Fix is to check if the stack has already been expanded after acquiring a lock which
guarantees exclusivity (page_table_lock in v2.4 and vma_anon lock in v2.6).
v2.4:
--- linux-2.4.28.orig/include/linux/mm.h 2005-01-07 09:12:48.000000000 -0200
+++ linux-2.4.28/include/linux/mm.h 2005-01-07 14:51:20.595060272 -0200
@@ -647,12 +647,19 @@
unsigned long grow;
/*
- * vma->vm_start/vm_end cannot change under us because the caller is required
- * to hold the mmap_sem in write mode. We need to get the spinlock only
- * before relocating the vma range ourself.
+ * vma->vm_start/vm_end cannot change under us because the caller
+ * is required to hold the mmap_sem in read mode. We need the
+ * page_table_lock lock to serialize against concurrent expand_stacks.
*/
address &= PAGE_MASK;
spin_lock(&vma->vm_mm->page_table_lock);
+
+ /* already expanded while we were spinning? */
+ if (vma->vm_start <= address) {
+ spin_unlock(&vma->vm_mm->page_table_lock);
+ return 0;
+ }
+
grow = (vma->vm_start - address) >> PAGE_SHIFT;
if (vma->vm_end - address > current->rlim[RLIMIT_STACK].rlim_cur ||
((vma->vm_mm->total_vm + grow) << PAGE_SHIFT) > current->rlim[RLIMIT_AS].rlim_cur) {
v2.6:
--- linux-2.6.10-mm1.orig/mm/mmap.c 2005-01-05 15:58:26.000000000 -0200
+++ linux-2.6.10-mm1/mm/mmap.c 2005-01-07 14:47:05.894780600 -0200
@@ -1373,6 +1373,13 @@
*/
address += 4 + PAGE_SIZE - 1;
address &= PAGE_MASK;
+
+ /* already expanded while waiting for anon_vma lock? */
+ if (vma->vm_end >= address) {
+ anon_vma_unlock(vma);
+ return 0;
+ }
+
grow = (address - vma->vm_end) >> PAGE_SHIFT;
/* Overcommit.. */
@@ -1432,6 +1439,12 @@
return -ENOMEM;
anon_vma_lock(vma);
+ /* already expanded while waiting for anon_vma lock? */
+ if (vma->vm_start <= address) {
+ anon_vma_unlock(vma);
+ return 0;
+ }
+
/*
* vma->vm_start/vm_end cannot change under us because the caller
* is required to hold the mmap_sem in read mode.
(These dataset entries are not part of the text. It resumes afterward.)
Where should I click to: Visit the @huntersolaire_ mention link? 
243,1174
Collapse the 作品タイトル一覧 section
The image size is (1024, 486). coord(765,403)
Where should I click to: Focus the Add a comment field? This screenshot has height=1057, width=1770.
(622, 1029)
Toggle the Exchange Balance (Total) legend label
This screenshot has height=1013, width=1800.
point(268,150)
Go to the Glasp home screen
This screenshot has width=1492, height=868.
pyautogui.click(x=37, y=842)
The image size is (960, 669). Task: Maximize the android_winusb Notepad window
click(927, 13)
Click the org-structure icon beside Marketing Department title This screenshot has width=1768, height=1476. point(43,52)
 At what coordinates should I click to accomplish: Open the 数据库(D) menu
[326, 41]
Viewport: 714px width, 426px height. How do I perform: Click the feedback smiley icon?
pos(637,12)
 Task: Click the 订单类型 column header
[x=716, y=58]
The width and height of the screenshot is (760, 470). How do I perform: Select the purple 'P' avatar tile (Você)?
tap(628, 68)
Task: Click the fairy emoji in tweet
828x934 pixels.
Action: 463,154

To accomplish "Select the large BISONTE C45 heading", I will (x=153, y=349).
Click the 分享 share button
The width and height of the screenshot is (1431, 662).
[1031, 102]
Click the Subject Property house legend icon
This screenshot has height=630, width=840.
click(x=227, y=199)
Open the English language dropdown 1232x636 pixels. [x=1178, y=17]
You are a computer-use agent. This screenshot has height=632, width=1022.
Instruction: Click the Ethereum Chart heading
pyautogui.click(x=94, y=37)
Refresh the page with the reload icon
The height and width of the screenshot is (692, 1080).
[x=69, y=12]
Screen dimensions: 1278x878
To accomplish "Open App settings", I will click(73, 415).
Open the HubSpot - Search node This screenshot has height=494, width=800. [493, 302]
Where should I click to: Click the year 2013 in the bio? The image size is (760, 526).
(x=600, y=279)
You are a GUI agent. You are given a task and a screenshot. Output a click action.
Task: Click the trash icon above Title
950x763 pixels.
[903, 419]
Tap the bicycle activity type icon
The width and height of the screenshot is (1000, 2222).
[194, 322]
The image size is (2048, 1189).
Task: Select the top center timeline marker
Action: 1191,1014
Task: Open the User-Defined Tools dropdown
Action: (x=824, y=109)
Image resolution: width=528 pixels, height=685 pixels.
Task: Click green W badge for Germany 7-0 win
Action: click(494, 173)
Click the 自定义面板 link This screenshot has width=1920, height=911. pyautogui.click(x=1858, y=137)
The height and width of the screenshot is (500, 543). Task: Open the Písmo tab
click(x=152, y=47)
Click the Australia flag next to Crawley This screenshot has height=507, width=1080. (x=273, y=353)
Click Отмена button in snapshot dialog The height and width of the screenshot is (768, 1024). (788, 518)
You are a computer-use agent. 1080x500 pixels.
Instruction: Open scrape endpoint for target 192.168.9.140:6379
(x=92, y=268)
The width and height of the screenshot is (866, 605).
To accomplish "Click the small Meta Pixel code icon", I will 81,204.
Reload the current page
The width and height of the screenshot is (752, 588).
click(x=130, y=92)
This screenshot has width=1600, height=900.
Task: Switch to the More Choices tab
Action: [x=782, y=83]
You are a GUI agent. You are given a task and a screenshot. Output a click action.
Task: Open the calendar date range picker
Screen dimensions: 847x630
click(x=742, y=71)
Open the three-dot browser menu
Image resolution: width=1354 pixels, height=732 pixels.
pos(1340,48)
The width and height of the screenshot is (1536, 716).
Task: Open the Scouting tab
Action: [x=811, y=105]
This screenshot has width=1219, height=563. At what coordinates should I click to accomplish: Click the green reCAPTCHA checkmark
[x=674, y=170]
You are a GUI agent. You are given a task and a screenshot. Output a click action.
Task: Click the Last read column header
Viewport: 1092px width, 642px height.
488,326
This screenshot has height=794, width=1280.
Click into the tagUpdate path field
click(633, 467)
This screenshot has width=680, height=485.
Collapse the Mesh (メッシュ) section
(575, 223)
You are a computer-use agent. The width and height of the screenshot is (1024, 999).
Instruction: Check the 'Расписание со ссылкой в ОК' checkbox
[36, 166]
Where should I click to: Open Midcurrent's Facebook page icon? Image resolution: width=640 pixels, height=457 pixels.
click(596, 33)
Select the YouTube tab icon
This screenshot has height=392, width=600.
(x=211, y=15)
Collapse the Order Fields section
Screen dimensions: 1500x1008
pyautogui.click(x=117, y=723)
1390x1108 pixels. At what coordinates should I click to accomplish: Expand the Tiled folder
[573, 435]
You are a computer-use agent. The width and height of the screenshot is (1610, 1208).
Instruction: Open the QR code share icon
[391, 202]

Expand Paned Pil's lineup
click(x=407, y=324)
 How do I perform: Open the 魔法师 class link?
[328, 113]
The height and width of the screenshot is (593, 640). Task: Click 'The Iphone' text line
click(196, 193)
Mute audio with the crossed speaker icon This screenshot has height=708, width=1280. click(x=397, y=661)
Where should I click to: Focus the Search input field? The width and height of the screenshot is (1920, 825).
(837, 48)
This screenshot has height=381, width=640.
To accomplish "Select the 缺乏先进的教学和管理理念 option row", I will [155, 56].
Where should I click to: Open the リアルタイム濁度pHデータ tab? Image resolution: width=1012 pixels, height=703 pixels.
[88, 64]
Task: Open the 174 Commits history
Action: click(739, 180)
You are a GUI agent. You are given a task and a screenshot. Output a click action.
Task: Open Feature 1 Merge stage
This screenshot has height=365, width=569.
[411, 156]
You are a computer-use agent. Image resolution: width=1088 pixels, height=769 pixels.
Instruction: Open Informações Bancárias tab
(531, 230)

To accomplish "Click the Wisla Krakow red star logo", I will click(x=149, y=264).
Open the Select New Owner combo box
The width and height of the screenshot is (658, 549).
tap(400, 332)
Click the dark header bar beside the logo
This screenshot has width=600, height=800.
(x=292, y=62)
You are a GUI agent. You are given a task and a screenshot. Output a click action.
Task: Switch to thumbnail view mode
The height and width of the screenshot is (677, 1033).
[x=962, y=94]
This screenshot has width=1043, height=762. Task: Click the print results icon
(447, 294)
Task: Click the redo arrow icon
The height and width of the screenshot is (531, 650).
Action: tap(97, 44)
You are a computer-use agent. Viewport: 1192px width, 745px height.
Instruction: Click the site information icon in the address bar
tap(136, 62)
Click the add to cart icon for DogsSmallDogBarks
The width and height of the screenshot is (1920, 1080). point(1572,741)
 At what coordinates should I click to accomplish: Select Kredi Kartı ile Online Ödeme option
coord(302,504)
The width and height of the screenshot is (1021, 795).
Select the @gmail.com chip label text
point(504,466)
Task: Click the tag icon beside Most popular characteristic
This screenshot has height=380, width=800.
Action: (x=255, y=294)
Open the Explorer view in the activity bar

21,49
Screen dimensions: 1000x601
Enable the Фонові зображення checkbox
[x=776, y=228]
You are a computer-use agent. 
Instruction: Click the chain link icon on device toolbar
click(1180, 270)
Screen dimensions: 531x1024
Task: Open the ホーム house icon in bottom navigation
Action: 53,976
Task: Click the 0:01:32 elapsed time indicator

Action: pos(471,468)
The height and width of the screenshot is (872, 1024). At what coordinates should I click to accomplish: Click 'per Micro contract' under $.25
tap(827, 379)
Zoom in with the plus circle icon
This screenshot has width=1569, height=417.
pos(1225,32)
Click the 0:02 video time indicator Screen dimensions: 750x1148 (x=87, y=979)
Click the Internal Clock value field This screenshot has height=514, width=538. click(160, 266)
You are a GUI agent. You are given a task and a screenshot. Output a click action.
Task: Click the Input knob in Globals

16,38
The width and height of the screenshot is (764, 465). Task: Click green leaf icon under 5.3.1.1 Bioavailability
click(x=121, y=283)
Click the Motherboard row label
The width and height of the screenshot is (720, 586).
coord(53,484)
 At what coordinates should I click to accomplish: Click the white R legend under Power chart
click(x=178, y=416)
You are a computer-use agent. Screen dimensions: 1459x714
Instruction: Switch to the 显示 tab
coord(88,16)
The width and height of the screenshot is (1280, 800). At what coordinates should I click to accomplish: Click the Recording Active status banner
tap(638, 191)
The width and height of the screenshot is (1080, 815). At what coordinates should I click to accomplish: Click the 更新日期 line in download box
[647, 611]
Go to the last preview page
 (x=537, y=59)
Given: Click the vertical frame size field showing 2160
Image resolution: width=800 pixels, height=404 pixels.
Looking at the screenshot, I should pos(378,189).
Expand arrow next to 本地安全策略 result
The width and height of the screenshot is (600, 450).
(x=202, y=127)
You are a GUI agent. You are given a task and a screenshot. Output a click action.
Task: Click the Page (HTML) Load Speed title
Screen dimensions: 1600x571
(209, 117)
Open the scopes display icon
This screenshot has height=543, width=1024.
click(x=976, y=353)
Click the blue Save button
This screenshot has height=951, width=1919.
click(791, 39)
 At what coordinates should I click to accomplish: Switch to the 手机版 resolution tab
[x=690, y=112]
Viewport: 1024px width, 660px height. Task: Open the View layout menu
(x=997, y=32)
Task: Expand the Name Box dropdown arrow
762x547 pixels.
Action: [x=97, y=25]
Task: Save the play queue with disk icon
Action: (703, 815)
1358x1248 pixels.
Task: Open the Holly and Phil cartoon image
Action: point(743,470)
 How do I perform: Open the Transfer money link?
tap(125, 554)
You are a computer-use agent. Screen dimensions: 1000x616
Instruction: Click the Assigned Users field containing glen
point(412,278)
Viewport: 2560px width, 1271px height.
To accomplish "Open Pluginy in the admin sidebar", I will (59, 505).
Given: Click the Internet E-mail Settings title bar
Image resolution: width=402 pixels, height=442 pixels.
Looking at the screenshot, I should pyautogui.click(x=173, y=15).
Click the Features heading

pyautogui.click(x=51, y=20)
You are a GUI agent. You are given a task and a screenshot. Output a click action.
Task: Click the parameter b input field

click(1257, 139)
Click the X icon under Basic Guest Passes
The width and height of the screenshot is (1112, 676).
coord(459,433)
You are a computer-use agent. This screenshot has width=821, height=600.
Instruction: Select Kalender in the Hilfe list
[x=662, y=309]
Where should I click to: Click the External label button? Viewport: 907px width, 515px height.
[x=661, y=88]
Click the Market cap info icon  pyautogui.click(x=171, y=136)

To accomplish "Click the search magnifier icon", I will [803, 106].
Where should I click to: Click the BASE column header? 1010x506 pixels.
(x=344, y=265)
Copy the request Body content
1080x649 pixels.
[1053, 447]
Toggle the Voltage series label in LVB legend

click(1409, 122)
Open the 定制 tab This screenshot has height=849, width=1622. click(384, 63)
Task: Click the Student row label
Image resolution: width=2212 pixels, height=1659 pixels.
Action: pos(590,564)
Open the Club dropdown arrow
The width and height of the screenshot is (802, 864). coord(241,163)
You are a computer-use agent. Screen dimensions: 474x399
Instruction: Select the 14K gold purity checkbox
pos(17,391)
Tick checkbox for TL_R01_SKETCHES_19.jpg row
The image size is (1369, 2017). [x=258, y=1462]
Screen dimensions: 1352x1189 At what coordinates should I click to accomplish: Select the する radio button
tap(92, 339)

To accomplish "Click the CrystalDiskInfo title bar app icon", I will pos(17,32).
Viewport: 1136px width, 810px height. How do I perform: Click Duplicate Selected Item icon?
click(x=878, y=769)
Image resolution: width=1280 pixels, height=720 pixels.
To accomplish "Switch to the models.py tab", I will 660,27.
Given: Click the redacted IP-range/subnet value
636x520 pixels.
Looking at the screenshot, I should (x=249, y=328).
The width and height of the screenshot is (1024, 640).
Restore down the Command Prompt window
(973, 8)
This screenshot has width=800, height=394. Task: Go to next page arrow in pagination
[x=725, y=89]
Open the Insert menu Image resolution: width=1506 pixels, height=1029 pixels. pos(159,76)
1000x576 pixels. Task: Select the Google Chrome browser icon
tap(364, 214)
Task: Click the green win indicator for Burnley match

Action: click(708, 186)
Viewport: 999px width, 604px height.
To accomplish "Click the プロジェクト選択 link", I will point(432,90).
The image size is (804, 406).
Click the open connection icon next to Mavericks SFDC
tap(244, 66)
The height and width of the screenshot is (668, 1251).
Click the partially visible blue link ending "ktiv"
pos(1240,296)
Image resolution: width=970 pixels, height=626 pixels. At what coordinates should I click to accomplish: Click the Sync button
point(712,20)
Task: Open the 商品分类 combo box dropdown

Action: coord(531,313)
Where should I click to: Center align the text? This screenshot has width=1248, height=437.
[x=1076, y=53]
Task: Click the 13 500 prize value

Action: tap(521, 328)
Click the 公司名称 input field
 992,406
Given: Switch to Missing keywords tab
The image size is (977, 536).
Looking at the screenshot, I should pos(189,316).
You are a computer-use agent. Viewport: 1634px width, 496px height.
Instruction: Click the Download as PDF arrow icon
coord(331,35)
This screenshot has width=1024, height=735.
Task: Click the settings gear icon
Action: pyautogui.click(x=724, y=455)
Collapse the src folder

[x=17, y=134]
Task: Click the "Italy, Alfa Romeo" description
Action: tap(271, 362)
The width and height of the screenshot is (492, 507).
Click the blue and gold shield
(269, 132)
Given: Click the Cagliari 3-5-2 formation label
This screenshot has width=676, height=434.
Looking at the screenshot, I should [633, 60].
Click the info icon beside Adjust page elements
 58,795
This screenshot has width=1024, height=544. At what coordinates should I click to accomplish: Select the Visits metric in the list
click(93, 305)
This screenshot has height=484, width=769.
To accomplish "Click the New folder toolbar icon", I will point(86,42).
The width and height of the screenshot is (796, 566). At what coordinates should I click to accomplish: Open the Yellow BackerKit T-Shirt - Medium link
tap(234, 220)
We need the
_
Alternative RH fix (http://rhn.redhat.com/errata/RHBA-2004-550.html): + + /* check if another thread has already expanded the stack */ + if (address >= vma->vm_start) { + spin_unlock(&vma->vm_mm->page_table_lock); + vm_validate_enough("exiting expand_stack - NOTHING TO DO"); + return 0; + } + Disclosure is set to 20050112. This will be handled on a new bug as this one is CLASSIFIED and should _never_ be opened. |
I have found an exploitable flaw in the page fault handler, however only in the SMP case. The problem is this: [A] down_read(&mm->mmap_sem); vma = find_vma(mm, address); if (!vma) goto bad_area; if (vma->vm_start <= address) goto good_area; if (!(vma->vm_flags & VM_GROWSDOWN)) goto bad_area; if (error_code & 4) { /* * accessing the stack below %esp is always a bug. * The "+ 32" is there due to some instructions (like * pusha) doing post-decrement on the stack and that * doesn't show up until later.. */ if (address + 32 < regs->esp) goto bad_area; } if (expand_stack(vma, address)) [B] goto bad_area; an exploitable race scenario looks as follows: 1) one thread issues down_write on the sem (remap, madvise, ...) 2) two other threads faul below a VM_GROWSDOWN segment (note that they can fault anywhere below vm_start since esp is arbitrary) and sleep in [A] 3) first thread releases the sem and the two others run again, both find the same VMA but: thread1 ----------F1----------[ VMA ] thread2 ---------------F2-----[ VMA ] where F1/2 faul address. If timed carefully we get: thread1 expands stack to F1, installs pte1 thread2 expands stack to F2, installs pte2 resulting in pte1 not covered by the VMA. Techniques like in mremap_pte can be applied to further exploit this condition. Please do not argue that the race window is small - I have seen even smaller windows opening like a barn :-] The critical section is only from [A] to [B], we do not care about timings of handle_mm_fault etc, since the VMA is later consulted only for page flags. Note that this also races with ptrace/proc etc (everything using access_process_vm/get_user_pages).